▶ Exercise brief
Give the data again, word for word.

Data extracted from a collection

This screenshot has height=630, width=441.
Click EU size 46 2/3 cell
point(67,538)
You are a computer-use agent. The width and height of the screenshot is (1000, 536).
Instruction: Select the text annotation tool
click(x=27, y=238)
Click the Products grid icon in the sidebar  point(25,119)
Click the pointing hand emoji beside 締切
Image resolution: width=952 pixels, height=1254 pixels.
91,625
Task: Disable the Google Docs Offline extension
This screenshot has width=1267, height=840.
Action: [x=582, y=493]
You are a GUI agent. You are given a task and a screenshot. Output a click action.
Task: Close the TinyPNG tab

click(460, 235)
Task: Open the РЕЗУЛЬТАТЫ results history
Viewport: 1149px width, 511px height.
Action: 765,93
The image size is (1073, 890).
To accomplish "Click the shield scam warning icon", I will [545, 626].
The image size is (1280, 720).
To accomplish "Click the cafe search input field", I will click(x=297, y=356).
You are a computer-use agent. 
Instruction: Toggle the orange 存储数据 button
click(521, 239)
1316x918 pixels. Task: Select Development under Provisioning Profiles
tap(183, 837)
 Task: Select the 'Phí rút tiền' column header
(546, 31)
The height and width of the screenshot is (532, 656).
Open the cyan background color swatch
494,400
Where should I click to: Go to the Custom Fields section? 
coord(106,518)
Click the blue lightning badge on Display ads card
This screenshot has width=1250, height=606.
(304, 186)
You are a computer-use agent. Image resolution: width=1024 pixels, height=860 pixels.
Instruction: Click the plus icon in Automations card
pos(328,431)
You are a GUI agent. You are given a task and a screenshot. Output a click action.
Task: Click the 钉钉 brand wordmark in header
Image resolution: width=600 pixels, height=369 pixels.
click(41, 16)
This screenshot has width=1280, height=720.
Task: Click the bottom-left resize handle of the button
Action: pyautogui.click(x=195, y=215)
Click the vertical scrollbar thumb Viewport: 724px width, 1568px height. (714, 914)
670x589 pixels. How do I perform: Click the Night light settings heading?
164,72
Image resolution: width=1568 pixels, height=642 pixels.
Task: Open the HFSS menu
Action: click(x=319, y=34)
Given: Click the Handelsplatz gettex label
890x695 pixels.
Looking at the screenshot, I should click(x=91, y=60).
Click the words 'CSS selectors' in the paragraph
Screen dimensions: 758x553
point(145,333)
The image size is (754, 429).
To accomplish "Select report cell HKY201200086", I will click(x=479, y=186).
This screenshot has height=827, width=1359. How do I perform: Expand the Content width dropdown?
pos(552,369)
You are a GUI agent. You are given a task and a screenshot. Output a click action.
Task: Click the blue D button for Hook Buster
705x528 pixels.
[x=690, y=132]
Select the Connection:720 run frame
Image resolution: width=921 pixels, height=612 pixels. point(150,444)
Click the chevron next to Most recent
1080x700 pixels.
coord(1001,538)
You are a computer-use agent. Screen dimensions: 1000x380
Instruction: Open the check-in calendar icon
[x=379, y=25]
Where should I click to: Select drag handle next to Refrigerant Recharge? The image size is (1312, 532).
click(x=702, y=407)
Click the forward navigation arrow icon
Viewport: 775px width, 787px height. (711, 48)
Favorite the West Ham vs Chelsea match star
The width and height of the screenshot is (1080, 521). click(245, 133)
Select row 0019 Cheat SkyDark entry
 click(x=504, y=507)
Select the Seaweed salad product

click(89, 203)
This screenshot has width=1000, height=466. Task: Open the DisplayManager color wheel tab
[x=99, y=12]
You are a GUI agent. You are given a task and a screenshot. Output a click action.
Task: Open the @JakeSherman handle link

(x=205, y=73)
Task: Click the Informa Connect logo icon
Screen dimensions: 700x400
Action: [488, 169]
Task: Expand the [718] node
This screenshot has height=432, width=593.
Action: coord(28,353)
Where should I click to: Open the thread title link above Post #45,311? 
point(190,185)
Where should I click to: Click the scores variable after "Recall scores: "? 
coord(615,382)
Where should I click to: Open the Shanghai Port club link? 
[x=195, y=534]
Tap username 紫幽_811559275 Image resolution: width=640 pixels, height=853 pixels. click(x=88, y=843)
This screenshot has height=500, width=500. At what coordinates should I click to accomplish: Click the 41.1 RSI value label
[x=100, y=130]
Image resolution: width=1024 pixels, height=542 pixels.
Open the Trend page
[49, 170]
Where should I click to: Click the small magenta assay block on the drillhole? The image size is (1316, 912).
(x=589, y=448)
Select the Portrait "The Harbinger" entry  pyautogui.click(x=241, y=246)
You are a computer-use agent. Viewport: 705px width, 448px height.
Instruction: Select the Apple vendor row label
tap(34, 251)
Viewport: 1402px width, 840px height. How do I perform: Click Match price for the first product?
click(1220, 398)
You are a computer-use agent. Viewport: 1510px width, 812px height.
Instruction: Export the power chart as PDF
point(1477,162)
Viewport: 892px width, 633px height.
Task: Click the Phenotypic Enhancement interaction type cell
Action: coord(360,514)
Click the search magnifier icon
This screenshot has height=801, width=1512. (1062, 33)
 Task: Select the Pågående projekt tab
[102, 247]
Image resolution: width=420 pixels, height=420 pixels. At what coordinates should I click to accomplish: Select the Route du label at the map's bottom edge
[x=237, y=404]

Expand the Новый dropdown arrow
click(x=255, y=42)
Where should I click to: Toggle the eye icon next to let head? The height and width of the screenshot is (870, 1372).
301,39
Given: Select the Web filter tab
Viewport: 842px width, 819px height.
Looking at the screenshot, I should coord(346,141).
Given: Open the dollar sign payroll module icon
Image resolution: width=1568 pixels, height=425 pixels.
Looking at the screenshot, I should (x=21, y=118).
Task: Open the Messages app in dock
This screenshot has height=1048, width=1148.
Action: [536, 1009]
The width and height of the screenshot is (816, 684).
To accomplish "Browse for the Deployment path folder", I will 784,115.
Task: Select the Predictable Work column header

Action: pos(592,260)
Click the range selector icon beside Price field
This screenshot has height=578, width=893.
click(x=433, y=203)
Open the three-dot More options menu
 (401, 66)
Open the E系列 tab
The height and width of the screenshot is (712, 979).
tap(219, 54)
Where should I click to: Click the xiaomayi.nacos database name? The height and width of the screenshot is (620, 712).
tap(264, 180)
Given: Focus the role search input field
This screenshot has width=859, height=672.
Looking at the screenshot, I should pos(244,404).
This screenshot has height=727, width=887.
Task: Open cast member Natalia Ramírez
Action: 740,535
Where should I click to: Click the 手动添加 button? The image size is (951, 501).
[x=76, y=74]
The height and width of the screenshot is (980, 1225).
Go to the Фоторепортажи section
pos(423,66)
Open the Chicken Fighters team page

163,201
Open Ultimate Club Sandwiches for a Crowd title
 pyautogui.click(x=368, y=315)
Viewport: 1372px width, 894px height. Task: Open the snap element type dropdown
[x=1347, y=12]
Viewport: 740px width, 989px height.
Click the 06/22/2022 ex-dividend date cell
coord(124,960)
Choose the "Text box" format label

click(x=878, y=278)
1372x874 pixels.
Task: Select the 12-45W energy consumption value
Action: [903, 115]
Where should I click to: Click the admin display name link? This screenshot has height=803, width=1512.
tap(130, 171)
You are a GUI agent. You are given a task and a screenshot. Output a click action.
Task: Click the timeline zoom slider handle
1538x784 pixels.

▶ Written response
This screenshot has height=630, width=441.
Click EU size 46 2/3 cell
point(67,538)
You are a computer-use agent. The width and height of the screenshot is (1000, 536).
Instruction: Select the text annotation tool
click(x=27, y=238)
Click the Products grid icon in the sidebar  point(25,119)
Click the pointing hand emoji beside 締切
Image resolution: width=952 pixels, height=1254 pixels.
91,625
Task: Disable the Google Docs Offline extension
This screenshot has width=1267, height=840.
Action: [x=582, y=493]
You are a GUI agent. You are given a task and a screenshot. Output a click action.
Task: Close the TinyPNG tab

click(460, 235)
Task: Open the РЕЗУЛЬТАТЫ results history
Viewport: 1149px width, 511px height.
Action: 765,93
The image size is (1073, 890).
To accomplish "Click the shield scam warning icon", I will [545, 626].
The image size is (1280, 720).
To accomplish "Click the cafe search input field", I will click(x=297, y=356).
You are a computer-use agent. 
Instruction: Toggle the orange 存储数据 button
click(521, 239)
1316x918 pixels. Task: Select Development under Provisioning Profiles
tap(183, 837)
 Task: Select the 'Phí rút tiền' column header
(546, 31)
The height and width of the screenshot is (532, 656).
Open the cyan background color swatch
494,400
Where should I click to: Go to the Custom Fields section? 
coord(106,518)
Click the blue lightning badge on Display ads card
This screenshot has width=1250, height=606.
(304, 186)
You are a computer-use agent. Image resolution: width=1024 pixels, height=860 pixels.
Instruction: Click the plus icon in Automations card
pos(328,431)
You are a GUI agent. You are given a task and a screenshot. Output a click action.
Task: Click the 钉钉 brand wordmark in header
Image resolution: width=600 pixels, height=369 pixels.
click(41, 16)
This screenshot has width=1280, height=720.
Task: Click the bottom-left resize handle of the button
Action: pyautogui.click(x=195, y=215)
Click the vertical scrollbar thumb Viewport: 724px width, 1568px height. (714, 914)
670x589 pixels. How do I perform: Click the Night light settings heading?
164,72
Image resolution: width=1568 pixels, height=642 pixels.
Task: Open the HFSS menu
Action: click(x=319, y=34)
Given: Click the Handelsplatz gettex label
890x695 pixels.
Looking at the screenshot, I should click(x=91, y=60).
Click the words 'CSS selectors' in the paragraph
Screen dimensions: 758x553
point(145,333)
The image size is (754, 429).
To accomplish "Select report cell HKY201200086", I will click(x=479, y=186).
This screenshot has height=827, width=1359. How do I perform: Expand the Content width dropdown?
pos(552,369)
You are a GUI agent. You are given a task and a screenshot. Output a click action.
Task: Click the blue D button for Hook Buster
705x528 pixels.
[x=690, y=132]
Select the Connection:720 run frame
Image resolution: width=921 pixels, height=612 pixels. point(150,444)
Click the chevron next to Most recent
1080x700 pixels.
coord(1001,538)
You are a computer-use agent. Screen dimensions: 1000x380
Instruction: Open the check-in calendar icon
[x=379, y=25]
Where should I click to: Select drag handle next to Refrigerant Recharge? The image size is (1312, 532).
click(x=702, y=407)
Click the forward navigation arrow icon
Viewport: 775px width, 787px height. (711, 48)
Favorite the West Ham vs Chelsea match star
The width and height of the screenshot is (1080, 521). click(245, 133)
Select row 0019 Cheat SkyDark entry
 click(x=504, y=507)
Select the Seaweed salad product

click(89, 203)
This screenshot has width=1000, height=466. Task: Open the DisplayManager color wheel tab
[x=99, y=12]
You are a GUI agent. You are given a task and a screenshot. Output a click action.
Task: Open the @JakeSherman handle link

(x=205, y=73)
Task: Click the Informa Connect logo icon
Screen dimensions: 700x400
Action: [488, 169]
Task: Expand the [718] node
This screenshot has height=432, width=593.
Action: coord(28,353)
Where should I click to: Open the thread title link above Post #45,311? 
point(190,185)
Where should I click to: Click the scores variable after "Recall scores: "? 
coord(615,382)
Where should I click to: Open the Shanghai Port club link? 
[x=195, y=534]
Tap username 紫幽_811559275 Image resolution: width=640 pixels, height=853 pixels. click(x=88, y=843)
This screenshot has height=500, width=500. At what coordinates should I click to accomplish: Click the 41.1 RSI value label
[x=100, y=130]
Image resolution: width=1024 pixels, height=542 pixels.
Open the Trend page
[49, 170]
Where should I click to: Click the small magenta assay block on the drillhole? The image size is (1316, 912).
(x=589, y=448)
Select the Portrait "The Harbinger" entry  pyautogui.click(x=241, y=246)
You are a computer-use agent. Viewport: 705px width, 448px height.
Instruction: Select the Apple vendor row label
tap(34, 251)
Viewport: 1402px width, 840px height. How do I perform: Click Match price for the first product?
click(1220, 398)
You are a computer-use agent. Viewport: 1510px width, 812px height.
Instruction: Export the power chart as PDF
point(1477,162)
Viewport: 892px width, 633px height.
Task: Click the Phenotypic Enhancement interaction type cell
Action: coord(360,514)
Click the search magnifier icon
This screenshot has height=801, width=1512. (1062, 33)
 Task: Select the Pågående projekt tab
[102, 247]
Image resolution: width=420 pixels, height=420 pixels. At what coordinates should I click to accomplish: Select the Route du label at the map's bottom edge
[x=237, y=404]

Expand the Новый dropdown arrow
click(x=255, y=42)
Where should I click to: Toggle the eye icon next to let head? The height and width of the screenshot is (870, 1372).
301,39
Given: Select the Web filter tab
Viewport: 842px width, 819px height.
Looking at the screenshot, I should coord(346,141).
Given: Open the dollar sign payroll module icon
Image resolution: width=1568 pixels, height=425 pixels.
Looking at the screenshot, I should (x=21, y=118).
Task: Open the Messages app in dock
This screenshot has height=1048, width=1148.
Action: [536, 1009]
The width and height of the screenshot is (816, 684).
To accomplish "Browse for the Deployment path folder", I will 784,115.
Task: Select the Predictable Work column header

Action: pos(592,260)
Click the range selector icon beside Price field
This screenshot has height=578, width=893.
click(x=433, y=203)
Open the three-dot More options menu
 (401, 66)
Open the E系列 tab
The height and width of the screenshot is (712, 979).
tap(219, 54)
Where should I click to: Click the xiaomayi.nacos database name? The height and width of the screenshot is (620, 712).
tap(264, 180)
Given: Focus the role search input field
This screenshot has width=859, height=672.
Looking at the screenshot, I should pos(244,404).
This screenshot has height=727, width=887.
Task: Open cast member Natalia Ramírez
Action: 740,535
Where should I click to: Click the 手动添加 button? The image size is (951, 501).
[x=76, y=74]
The height and width of the screenshot is (980, 1225).
Go to the Фоторепортажи section
pos(423,66)
Open the Chicken Fighters team page

163,201
Open Ultimate Club Sandwiches for a Crowd title
 pyautogui.click(x=368, y=315)
Viewport: 1372px width, 894px height. Task: Open the snap element type dropdown
[x=1347, y=12]
Viewport: 740px width, 989px height.
Click the 06/22/2022 ex-dividend date cell
coord(124,960)
Choose the "Text box" format label

click(x=878, y=278)
1372x874 pixels.
Task: Select the 12-45W energy consumption value
Action: [903, 115]
Where should I click to: Click the admin display name link? This screenshot has height=803, width=1512.
tap(130, 171)
You are a GUI agent. You are given a task and a screenshot. Output a click action.
Task: Click the timeline zoom slider handle
1538x784 pixels.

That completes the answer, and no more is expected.